On Monday, small-cap biotechnology company Compugen (NASDAQ:CGEN) gave investors something to cheer about when it announced a collaboration and licensing agreement with Bayer for two of its antibody-based immunotherapies. The deal could be worth as much as $540 million for Compugen and gives the company $10 million upfront, as well as the potential for $30 million more in milestone payments during preclinical trials. The two companies will co-develop these drugs, with Bayer getting worldwide rights upon commercialization (though Compugen would still receive a mid- to high-single-digit royalty). This is great news for Compugen, as it solves the problem of seeking out a partner later, helps reduce its clinical testing costs, and staves off the need to dilute shareholders with a secondary offering to raise cash. Shares added 44% this week.
But as you might imagine, not all news this week was good. Although Isis Pharmaceuticals' (NASDAQ:IONS) share price hardly moved, it delivered disappointing news on Monday that ISIS-CRPrx failed to demonstrate a statistically significant improvement in inflammation reduction as compared with the placebo in a mid-stage rheumatoid arthritis trial. Isis noted that its drug did cut the C-reactive protein by 67%, but it was done in by an exceptionally strong performance by the placebo. Isis will still be researching CRPrx for other indications. However, as I noted earlier this week, having 31 potential sources of revenue as well as 12 ongoing collaborations, I'd suggest Isis is in much better shape than investors realize.
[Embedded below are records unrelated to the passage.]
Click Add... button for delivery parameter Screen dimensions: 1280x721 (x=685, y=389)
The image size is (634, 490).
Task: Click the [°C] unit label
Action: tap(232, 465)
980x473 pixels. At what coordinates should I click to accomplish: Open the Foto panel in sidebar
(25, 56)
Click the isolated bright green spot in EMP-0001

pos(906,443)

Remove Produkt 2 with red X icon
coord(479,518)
The end of the week didn't bring good tidings for shareholders of Novo Nordisk (NYSE:NVO), which, according to a report from BioCentury, received a second complete response letter (i.e., a rejection letter) from the FDA for its recombinant Factor XIII therapy to treat a form of hemophilia. According to the report, the rejection is based on unresolved issues at Novo Nordisk's manufacturing facility and merely adds to a series of struggles the company has had with regard to advancing its hemophilia-related pipeline. As you might expect, Novo Nordisk is working with the FDA to resolve this issue as quickly as possible.
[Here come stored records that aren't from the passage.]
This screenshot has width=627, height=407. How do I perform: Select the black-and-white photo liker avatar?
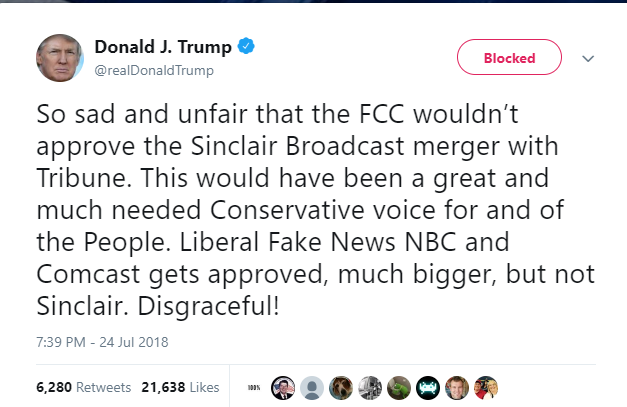[370, 387]
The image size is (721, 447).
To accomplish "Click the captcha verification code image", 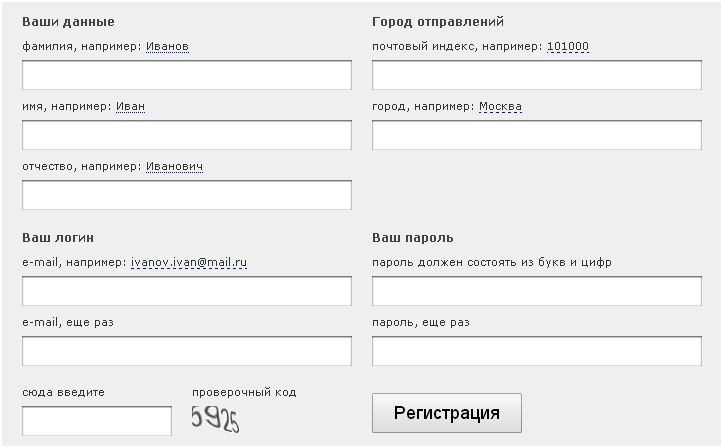I will pos(216,420).
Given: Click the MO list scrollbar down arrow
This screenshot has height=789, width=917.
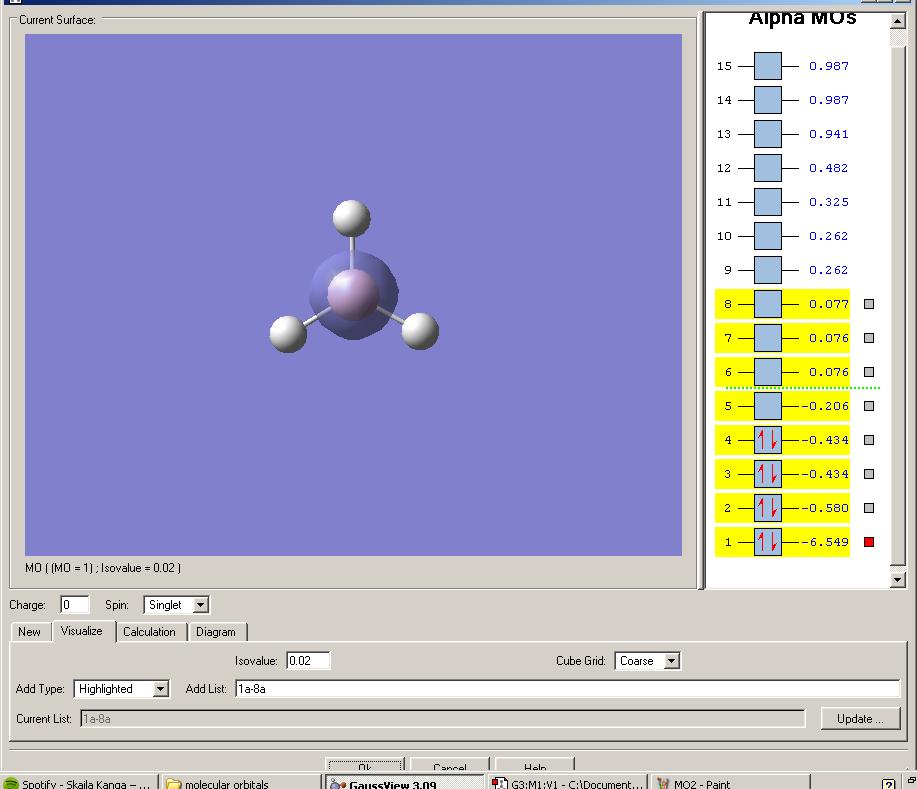Looking at the screenshot, I should (x=897, y=579).
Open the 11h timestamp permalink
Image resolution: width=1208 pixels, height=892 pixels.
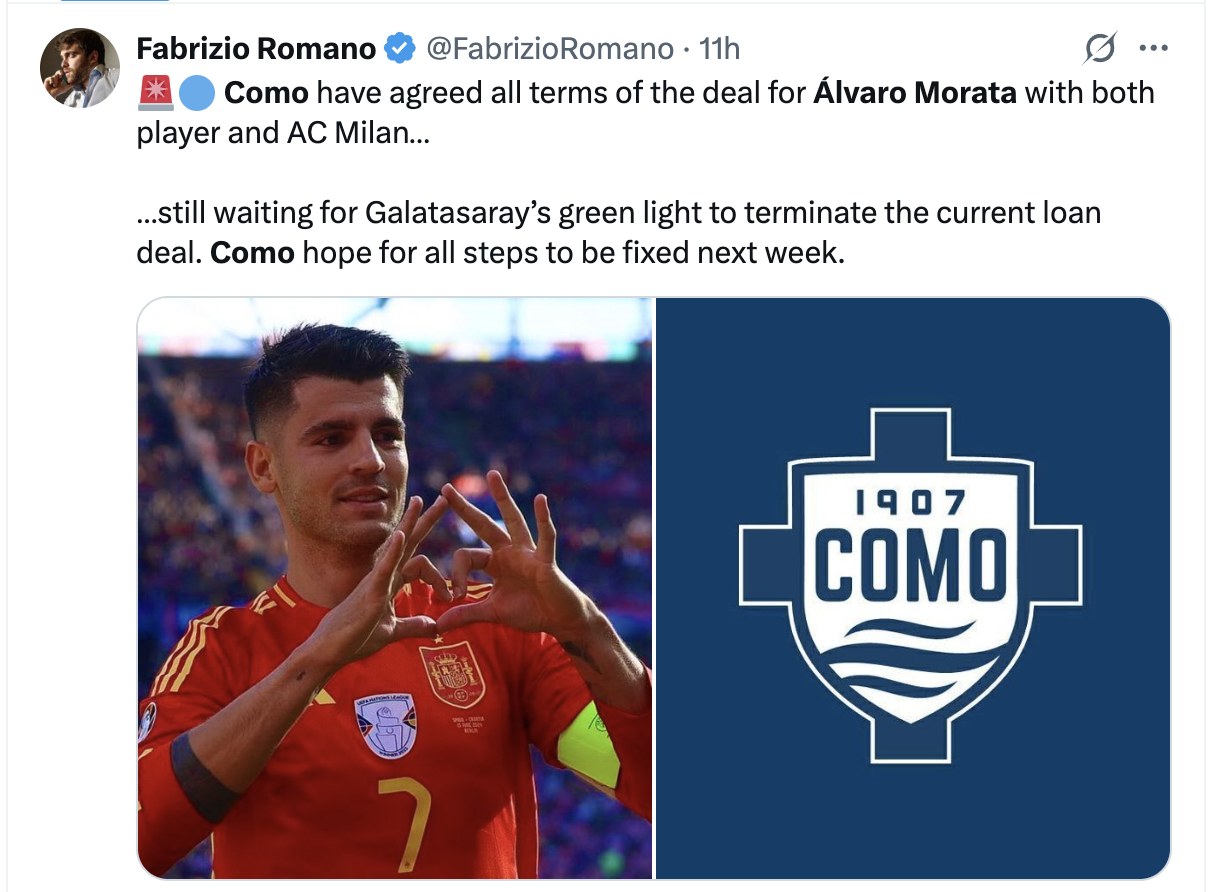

Finally, off in its own world this week is Onyx Pharmaceuticals (NASDAQ: ONXX), which purportedly has received a $130-per-share buyout offer, or $9.5 billion, from Amgen, as Reuters reported earlier this week. According to people familiar with the matter, Onyx is still exploring interest from other suitors, but it may be interested in accepting Amgen's offer, which is $10 a share higher than its original offer roughly six weeks ago. This news comes on the heels of Onyx's second-quarter results, which showed losses were halved to just $53 million and revenue more than doubled to $153 million. If Onyx accepts the deal at $130 per share, I'd suggest Amgen is still getting itself a decent bargain.
Editor’s Note: A previous version of this article incorrectly stated that Novo Nordisk’s CRL was for its recombinant Factor VIII therapy instead of Factor XIII. The Fool regrets the error.